Aunque, claro, los creyentes radicales y más papistas que
el Papa, dirán que la Semana Santa es diferente a las misas, las catequesis y
los sacramentos. Pero esta no es una postura honesta, y de hecho, creo que ese
es uno de los mayores males de la religión, porque mantiene el valor de una
retórica deshonesta. El
caso, es que la Semana Santa mantiene vivo el poder que la Iglesia sigue
teniendo en la sociedad civil, porque la Iglesia es la institución que hace posible esta festividad, tanto en su logística, como en su "propiedad intelectual".
El caso, para finalizar esta postura mía, personal, sobre el
porqué la Corte tiene la razón, quisiera decir que quienes no somos creyentes,
también valoramos la tradición religiosa, por cuenta de que sabemos también ha
sido objeto de las buenas virtudes de la sociedad humana. No obstante, la
religión no deja de ser un mecanismo milenario de ataque irracional al
pensamiento científico, y de defensa a ultranza de la irracionalidad que logra
unir, sin discusión filosófica y moral alguna, a miles de personas, en
beneficio de intereses políticos y particulares, sino es que de vanidades
emocionales y tradiciones familiares. Así, diría que no es cierto que la Semana
Santa es civil; creo, como dice la Corte en el fallo, que sigue siendo una
actividad religiosa, y yo añadiría, impone a las personas una visión ideológica, condicionante de emociones. Así, su financiación pública significaría un
retroceso significativo de la sociedad humana. Caso distinto, pasa con
tradiciones con imágenes religiosas, donde el sincretismo permitió mantener
vivos estilos de vida realmente colombianos.

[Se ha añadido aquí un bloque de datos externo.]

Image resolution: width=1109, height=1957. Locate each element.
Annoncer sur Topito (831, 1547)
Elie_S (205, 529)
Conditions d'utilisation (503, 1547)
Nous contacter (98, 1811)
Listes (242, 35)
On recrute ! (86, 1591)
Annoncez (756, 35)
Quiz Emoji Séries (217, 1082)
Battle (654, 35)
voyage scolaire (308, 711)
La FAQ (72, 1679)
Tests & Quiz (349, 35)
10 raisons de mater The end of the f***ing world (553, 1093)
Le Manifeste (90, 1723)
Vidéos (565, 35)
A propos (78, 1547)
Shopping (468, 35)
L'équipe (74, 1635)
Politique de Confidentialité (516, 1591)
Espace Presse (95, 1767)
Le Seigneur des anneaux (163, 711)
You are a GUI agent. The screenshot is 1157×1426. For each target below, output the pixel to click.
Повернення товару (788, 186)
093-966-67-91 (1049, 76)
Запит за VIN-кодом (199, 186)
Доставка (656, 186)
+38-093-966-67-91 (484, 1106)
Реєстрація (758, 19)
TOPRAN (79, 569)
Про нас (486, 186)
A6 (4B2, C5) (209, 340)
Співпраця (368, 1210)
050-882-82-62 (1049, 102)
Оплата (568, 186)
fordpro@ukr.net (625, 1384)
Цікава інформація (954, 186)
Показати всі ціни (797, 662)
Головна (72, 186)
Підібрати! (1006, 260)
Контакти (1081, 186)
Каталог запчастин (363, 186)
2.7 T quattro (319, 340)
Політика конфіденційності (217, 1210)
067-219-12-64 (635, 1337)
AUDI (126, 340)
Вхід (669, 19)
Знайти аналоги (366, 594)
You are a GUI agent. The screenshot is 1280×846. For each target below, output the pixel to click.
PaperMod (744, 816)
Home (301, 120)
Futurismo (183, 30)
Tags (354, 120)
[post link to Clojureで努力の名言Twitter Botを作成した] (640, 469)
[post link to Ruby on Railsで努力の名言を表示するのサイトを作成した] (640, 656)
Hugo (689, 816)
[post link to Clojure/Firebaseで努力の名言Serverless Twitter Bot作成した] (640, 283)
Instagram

Las fiestas patronales, por
ejemplo, demuestran una riqueza cultural que sí merece apoyo estatal, porque le
permiten a cualquier visitante ampliar su visión de la naturaleza de la
sociedad, en beneficio del humanismo y la racionalidad, a las cuales aspiramos. Y esto no es carreta de la modernidad: Es simple, defienden la diversidad de cultos, de razas y de formas de vivir,
sin condicionar la moral humana, ni condenar vidas diferentes.
Por el contrario, las procesiones son distintas. Son
réplicas, sin desarrollo cultural alguno, de lo que era la vida medieval
española. Financiarlas es similar a la labor de un anticuario. Solo, que
mantienen vivas antigüedades que ni siquiera son nuestras, y por nuestras me refiero a la sociedad a la que realmente pertenecemos. Así, si los particulares quieren ser los
dueños de un anticuario de hecho extranjero, bienvenido sea. Y si quieren hacer
negocios con comerciantes y hoteleros, genial. Pero el Estado tiene mucho más
que cuidar, que sí es nuestro. Y lo nuestro, es de todos, no de los creyentes de una de las decenas de cultos que existen en Colombia. Así que, el lugar de las procesiones católicas, no es por
fuera, gastando recursos públicos: Es por dentro, invirtiendo recursos privados.